Biographie

Steven Cohen (Johannesburg, 1962 – )

Né en 1962 en Afrique du Sud, Steven Cohen vit aujourd’hui à Lille. Performeur, chorégraphe et plasticien, il a orchestré des interventions dans des lieux publics, dans des galeries d’art ou au théâtre. Son travail met en lumière les marges de la société. Les mises en scène de son corps se nourrissent de son vécu et de sa propre identité d’homme blanc, homosexuel, juif et sud-africain. Steven Cohen arbore des maquillages et des costumes excentriques mais soignés, aussi élégants que surprenants, l’artiste se travestissant – ou plutôt se métamorphosant – en s’inspirant de la culture queer. Ses irruptions sur scène ou ses interventions dans l’espace public suscitent des réactions diverses, entre surprise, étonnement et colère, incitant les spectateurs à réfléchir à l’indifférence ou l’intolérance qui gagnent du terrain dans nos sociétés.

Chandelier

• Steven Cohen
Chandelier
• 2002
• vidéo monobande, son
• 16’24 »
• EA
• Collection FRAC Poitou-Charentes
• Acquisition en 2015 à la galerie Stevenson, Cape Town, Afrique du Sud

 

C’est au travers des qualificatifs proférés à son propos en Afrique du Sud que Steven Cohen a choisi de se définir lui-même dans son travail artistique comme « blanc, juif et homosexuel ». Chandelier est la vidéo d’une performance de l’artiste a réalisée dans un bidonville de Johannesburg. Le lieu est en train d’être détruit par des employés municipaux, reconnaissables à leurs combinaisons rouges. Dans le chaos ambiant, Steven Cohen apparaît dans un costume singulier : étoile de David sur le front, talons vertigineux et chandelier en guise de vêtement, symbolisant la bourgeoisie blanche sud-africaine. Il se déplace, d’une démarche malaisée mais poétique, au milieu de la population en plein désarroi. Les oppositions qui en ressortent sont nombreuses : colons/colonisés, blancs/noirs, riches/pauvres, ombre/lumière, privé/public, forts/opprimés.

→ Consigne
Selon le texte sur Steven Cohen, à quoi reconnaît-on les employés municipaux dans la vidéo Chandelier ? Les items proviennent d'une autre source que le texte.

→ Données enregistrées

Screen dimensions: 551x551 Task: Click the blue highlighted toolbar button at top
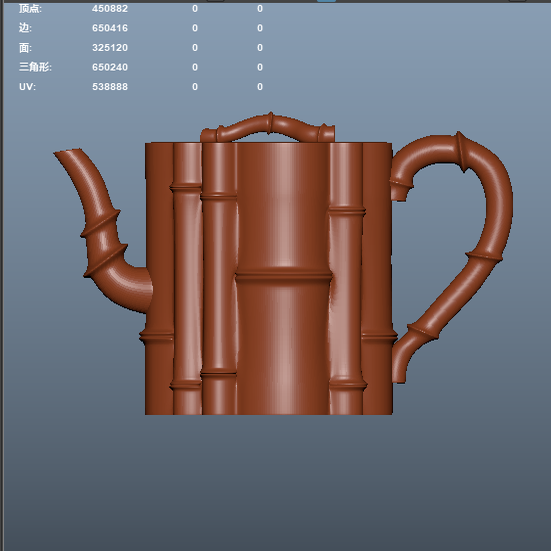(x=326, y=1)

==

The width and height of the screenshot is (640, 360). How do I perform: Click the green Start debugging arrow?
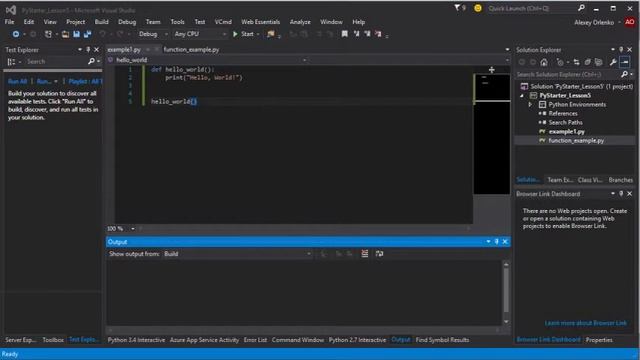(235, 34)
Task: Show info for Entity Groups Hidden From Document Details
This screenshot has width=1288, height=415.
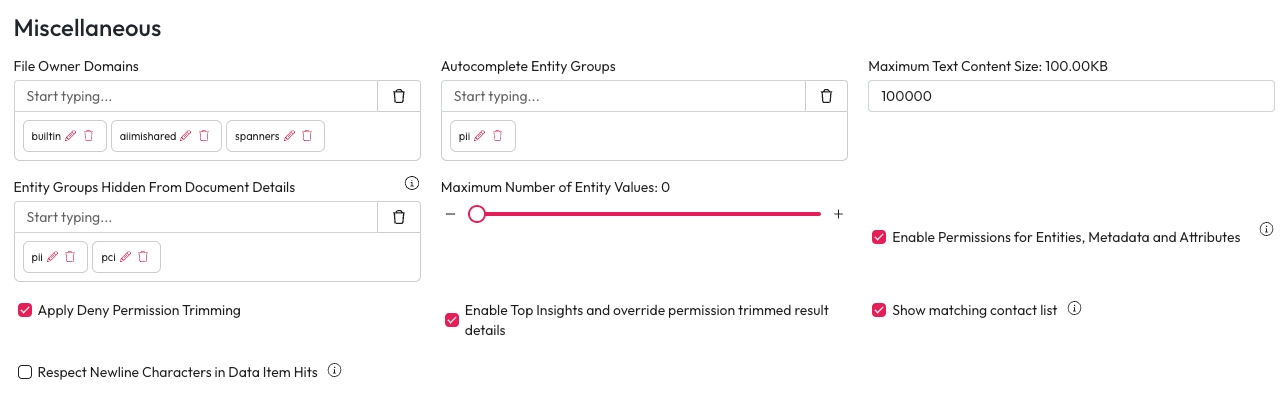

--

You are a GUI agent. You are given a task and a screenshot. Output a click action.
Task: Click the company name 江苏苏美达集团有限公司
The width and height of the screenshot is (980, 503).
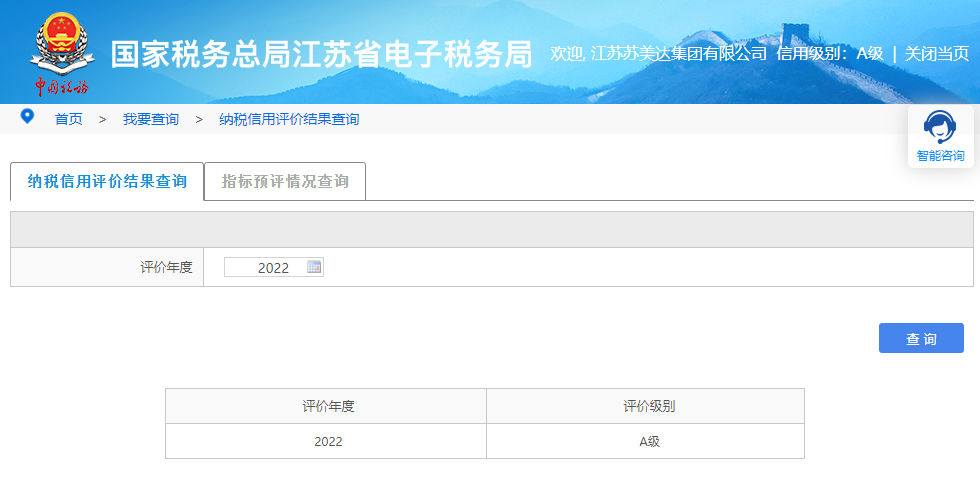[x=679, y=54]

→ Corrigé
À leurs combinaisons rouges.